Material for this task
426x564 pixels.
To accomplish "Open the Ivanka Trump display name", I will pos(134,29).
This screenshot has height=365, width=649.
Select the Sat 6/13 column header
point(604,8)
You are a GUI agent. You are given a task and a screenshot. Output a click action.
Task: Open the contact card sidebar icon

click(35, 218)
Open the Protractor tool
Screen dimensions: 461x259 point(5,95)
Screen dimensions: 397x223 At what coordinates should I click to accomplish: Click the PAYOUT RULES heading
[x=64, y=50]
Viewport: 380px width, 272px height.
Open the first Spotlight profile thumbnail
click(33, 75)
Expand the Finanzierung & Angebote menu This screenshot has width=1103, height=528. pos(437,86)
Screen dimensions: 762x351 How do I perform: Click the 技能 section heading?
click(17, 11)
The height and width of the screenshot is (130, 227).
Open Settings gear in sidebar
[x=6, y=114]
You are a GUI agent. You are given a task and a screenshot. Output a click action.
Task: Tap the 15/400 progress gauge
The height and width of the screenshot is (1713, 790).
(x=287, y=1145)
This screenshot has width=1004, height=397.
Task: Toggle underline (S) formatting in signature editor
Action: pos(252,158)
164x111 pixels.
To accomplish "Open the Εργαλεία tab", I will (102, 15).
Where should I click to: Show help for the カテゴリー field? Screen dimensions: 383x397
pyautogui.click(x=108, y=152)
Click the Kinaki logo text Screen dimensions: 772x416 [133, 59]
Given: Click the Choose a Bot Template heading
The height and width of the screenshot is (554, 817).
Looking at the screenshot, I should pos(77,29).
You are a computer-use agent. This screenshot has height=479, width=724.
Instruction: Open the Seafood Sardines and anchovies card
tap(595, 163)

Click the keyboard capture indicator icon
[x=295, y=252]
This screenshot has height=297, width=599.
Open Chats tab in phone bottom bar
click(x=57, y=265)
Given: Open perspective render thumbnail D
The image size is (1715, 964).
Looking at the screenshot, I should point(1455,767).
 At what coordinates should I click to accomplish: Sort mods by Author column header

Instruction
Please render the lines from the one containing "This screenshot has height=297, width=599." through the end of the items as a JSON list of strings, one string per line, with blank lines left out.

Complete answer
[
  "This screenshot has height=297, width=599.",
  "Open Chats tab in phone bottom bar",
  "click(x=57, y=265)",
  "Given: Open perspective render thumbnail D",
  "The image size is (1715, 964).",
  "Looking at the screenshot, I should point(1455,767).",
  " At what coordinates should I click to accomplish: Sort mods by Author column header"
]